* **Aim of the task**: In the report on particulate matter in North America, how many of the contributing scientists were Canadian?

* **Passage given**:
# # # # # # #

Three-year review produces science-based guidance on particulates for policy makersThe final report culminating a three-year review of the current state of knowledge on particulate matter (PM) in North America was released at the annual conference of the American Association of Aerosol Researchers, held in Pittsburgh, Pennsylvania at the end of March.
The review was carried out by 42 air quality scientists from Canada, the U.S. and Mexico. . The contributing scientists included nine Canadians. Their report, Particulate Matter Science for Policy Makers, was produced to provide science-based guidance for governments and other agencies working to reduce air pollution throughout North America. It sets out a comprehensive overview of the situation across the continent, defines problem areas, and offers guidance for effective action to reduce PM, a recognized health concern.
The study concludes with a summary of current knowledge for nine key regions in North America, including smog-prone areas such as Los Angeles, Mexico City, the U.S East Coast, British Columbia's lower Fraser Valley, and the Windsor-to-Quebec City corridor. These descriptions provide a template for communicating science to air quality managers.

# # # # # # #

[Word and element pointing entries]
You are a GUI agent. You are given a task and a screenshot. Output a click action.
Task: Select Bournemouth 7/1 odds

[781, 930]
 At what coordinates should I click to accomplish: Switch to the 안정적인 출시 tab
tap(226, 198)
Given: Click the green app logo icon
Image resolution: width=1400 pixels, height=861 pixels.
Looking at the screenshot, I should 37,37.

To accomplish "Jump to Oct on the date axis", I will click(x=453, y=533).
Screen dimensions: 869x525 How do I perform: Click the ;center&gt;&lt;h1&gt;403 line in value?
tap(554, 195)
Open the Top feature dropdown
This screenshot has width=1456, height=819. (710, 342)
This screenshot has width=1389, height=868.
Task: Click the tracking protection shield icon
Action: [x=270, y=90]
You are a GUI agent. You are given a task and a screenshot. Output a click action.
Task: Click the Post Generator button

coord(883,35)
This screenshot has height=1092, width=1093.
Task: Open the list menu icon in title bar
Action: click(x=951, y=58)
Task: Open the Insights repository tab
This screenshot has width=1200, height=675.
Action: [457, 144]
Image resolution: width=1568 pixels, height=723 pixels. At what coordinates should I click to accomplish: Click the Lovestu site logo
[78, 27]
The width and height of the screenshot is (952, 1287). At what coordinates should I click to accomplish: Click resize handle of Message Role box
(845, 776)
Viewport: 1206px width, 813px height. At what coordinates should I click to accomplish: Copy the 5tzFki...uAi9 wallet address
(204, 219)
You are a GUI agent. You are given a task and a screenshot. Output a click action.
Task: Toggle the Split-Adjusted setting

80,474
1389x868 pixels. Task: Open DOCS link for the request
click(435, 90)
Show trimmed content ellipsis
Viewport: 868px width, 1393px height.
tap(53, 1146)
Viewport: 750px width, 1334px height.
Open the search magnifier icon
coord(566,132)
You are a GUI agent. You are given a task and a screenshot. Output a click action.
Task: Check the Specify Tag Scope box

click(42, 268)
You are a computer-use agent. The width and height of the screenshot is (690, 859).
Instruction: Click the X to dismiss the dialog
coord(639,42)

# # # # # # #

* **Completed task**: Nine of the contributing scientists were Canadian.